Combate ao assédio moral no trabalho
Enviada em 21/06/2021
O Brasil, com a maioria de sua história vivida numa sociedade escravocrata, e com uma industrialização precoce seguida do acelerado processo de urbanização, não surpreende ao ser notada a demora na criação de medidas que protegessem os trabalhadores e, até os dias atuais, percebe-se inclusive o descumprimento das mesmas. Foram implementadas leis por meio da CLT, de 1943, e também da Constituição Federal de 1988. Apesar das ações tomadas, ainda hoje são observadas situações que atacam os direitos dos brasileiros empregados, bem como sua dignidade, integridade e moral. Diante disso, se vê de grande importância o comprometimento estatal para que se fortaleça o devido cumprimento das leis e asseguração de seus direitos concedidos perante o Estado. Recentemente no Brasil, e no mundo, foram elaborados esforços na forma de normas jurídicas que visam e garantem a proteção da classe trabalhadora para que a mesma não seja explorada, dentre os diversos atos pode-se destacar: a Consolidação das Leis do Trabalho (CLT), de 1943, o Artigo 7º da Constituição Federal de 1988 (CF) e até mesmo a Declaração dos Direitos Humanos, criado em 1948 e assinada pelo Brasil na mesma data; todos contendo cláusulas sobre direitos trabalhistas, com destaque para o Artigo 483 da CLT que trata de situações de defesa do empregado, se tratado de formas abusivas.

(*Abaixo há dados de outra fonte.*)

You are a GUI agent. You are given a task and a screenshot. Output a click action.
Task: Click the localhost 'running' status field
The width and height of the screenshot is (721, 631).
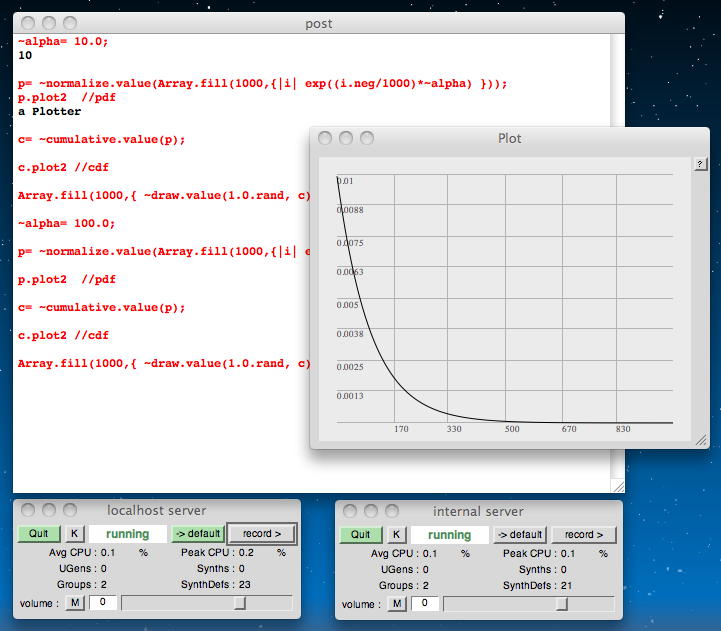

Apesar de tantas medidas protetivas, não é incomum casos de assédio e descumprimento dos deveres básicos; em maio de 2021 o Tribunal Superior do Trabalho (TST) registrou assédio moral como 7º lugar na lista de assuntos mais recorrentes de processos, sendo grande parte dos outros assuntos referentes a negação dos direitos previstos na CLT e na CF. A falta de carteira assinada também é um grande problema no país: de acordo com dados do IBGE de 2019, a informalidade no mercado de trabalho superava os 50% em 11 estados brasileiros.
Por fim, é notável que ações devem ser tomadas, a começar por um melhor policiamento das relações trabalhistas e maior agilidade dos órgãos responsáveis por esses processos, a fim de que mais casos de abuso sejam trazidos à tona e assim julgados perante à lei da melhor forma possível. Essas mudanças seriam implementadas no TST e outras estruturas semelhantes, a supervisionamento e comando da Secretaria do Trabalho juntamente com o Ministério da Justiça e Segurança Pública.